Abstract

Casting planning problems as propositional satisfiability (SAT) has recently been shown to be an effective way of scaling up plan synthesis. Until now, the benefits of this approach have been utilized only in primitive action-based planning models. Motivated by the conventional wisdom in the planning community about the effectiveness of hierarchical task network (HTN) planning models, in this dissertation, we adapt the “planning as satisfiability” approach to HTN planning models. HTN planning models can be thought of as an augmentation of primitive action based planning models with a grammar of legal solutions, provided in the form of non-primitive tasks and task reduction schemas. Accordingly, we argue that any primitive action-based SAT encoding scheme can be generalized to handle HTN planning. Informally, this generalization involves adding constraints to the encoding to ensure that the solutions produced by solving the encoding will conform to the grammar provided by the HTN planning model.
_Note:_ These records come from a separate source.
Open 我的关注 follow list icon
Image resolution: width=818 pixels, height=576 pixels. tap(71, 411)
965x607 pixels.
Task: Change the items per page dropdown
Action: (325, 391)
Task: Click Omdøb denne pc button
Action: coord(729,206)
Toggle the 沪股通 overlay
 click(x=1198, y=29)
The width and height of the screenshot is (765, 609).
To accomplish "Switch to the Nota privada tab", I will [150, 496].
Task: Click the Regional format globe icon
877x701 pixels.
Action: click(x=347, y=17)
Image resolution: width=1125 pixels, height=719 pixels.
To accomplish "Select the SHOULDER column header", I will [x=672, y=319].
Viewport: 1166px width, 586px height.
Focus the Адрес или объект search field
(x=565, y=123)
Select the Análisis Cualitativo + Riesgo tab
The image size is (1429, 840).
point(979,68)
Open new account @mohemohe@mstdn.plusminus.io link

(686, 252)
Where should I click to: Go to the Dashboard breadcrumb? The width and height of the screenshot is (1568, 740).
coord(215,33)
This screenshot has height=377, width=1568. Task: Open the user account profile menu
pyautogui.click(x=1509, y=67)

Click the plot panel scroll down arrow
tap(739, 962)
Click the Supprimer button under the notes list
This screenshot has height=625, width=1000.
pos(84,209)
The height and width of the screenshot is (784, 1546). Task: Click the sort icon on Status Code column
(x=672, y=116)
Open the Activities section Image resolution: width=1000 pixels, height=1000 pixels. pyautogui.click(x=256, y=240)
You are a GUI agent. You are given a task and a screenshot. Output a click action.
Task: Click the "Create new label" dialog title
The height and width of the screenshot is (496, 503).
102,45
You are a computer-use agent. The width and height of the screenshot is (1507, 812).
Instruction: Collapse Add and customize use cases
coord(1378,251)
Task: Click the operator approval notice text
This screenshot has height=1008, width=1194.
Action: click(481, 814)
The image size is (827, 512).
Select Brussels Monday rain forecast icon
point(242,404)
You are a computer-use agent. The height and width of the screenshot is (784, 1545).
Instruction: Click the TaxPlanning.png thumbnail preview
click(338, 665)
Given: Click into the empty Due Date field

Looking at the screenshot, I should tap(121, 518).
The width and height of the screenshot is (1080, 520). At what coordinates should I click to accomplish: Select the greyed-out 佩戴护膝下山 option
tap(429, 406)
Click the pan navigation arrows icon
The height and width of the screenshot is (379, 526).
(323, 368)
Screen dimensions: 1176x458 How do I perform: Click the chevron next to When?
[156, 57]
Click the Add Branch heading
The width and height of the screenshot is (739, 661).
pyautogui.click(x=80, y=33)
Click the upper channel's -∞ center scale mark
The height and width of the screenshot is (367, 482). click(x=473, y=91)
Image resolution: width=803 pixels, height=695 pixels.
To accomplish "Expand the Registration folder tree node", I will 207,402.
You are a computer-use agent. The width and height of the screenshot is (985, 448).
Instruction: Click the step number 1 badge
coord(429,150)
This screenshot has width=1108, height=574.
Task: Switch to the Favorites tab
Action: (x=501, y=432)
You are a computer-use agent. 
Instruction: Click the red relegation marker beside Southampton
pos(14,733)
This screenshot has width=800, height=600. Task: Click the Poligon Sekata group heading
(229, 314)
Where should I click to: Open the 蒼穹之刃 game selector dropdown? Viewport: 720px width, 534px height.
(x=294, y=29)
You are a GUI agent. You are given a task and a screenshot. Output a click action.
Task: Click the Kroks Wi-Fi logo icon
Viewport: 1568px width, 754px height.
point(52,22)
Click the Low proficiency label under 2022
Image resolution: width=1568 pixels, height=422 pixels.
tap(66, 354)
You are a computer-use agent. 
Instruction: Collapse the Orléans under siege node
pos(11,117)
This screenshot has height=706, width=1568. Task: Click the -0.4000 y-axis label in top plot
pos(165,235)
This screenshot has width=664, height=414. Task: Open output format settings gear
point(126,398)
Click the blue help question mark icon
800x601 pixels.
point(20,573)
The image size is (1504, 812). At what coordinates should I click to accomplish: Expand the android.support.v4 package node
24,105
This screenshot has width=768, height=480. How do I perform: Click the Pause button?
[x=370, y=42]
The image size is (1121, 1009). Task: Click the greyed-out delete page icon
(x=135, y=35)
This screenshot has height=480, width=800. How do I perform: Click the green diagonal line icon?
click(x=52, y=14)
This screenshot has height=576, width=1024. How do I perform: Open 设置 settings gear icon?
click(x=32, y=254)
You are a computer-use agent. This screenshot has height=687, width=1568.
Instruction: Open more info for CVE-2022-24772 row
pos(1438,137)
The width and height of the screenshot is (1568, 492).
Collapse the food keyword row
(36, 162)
The constraints can be added in either a “topdown” or “bottom-up” fashion, resulting in two HTN encoding schemes for each primitive action-based encoding scheme. We illustrate this process by providing three different HTN encodings. We report the asymptotic sizes of these encodings, as well as conduct an empirical evaluation of the complexity of finding their models. We show that the causal HTN encodings are significantly easier to solve than the action-based causal encodings, when the constraints from the task reduction schemas are propagated to simplify the encodings. We develop a procedure to achieve this simplification. Our strategy of simplifying the encodings before generating them as opposed to simplifying them a posteriori also avoids the memory problem where the unsimplified encodings require an impractical amount of disk space to store. This dissertation is also the first work to report promising empirical results on the hitherto under-represented and claimed to be hard to solve causal encodings.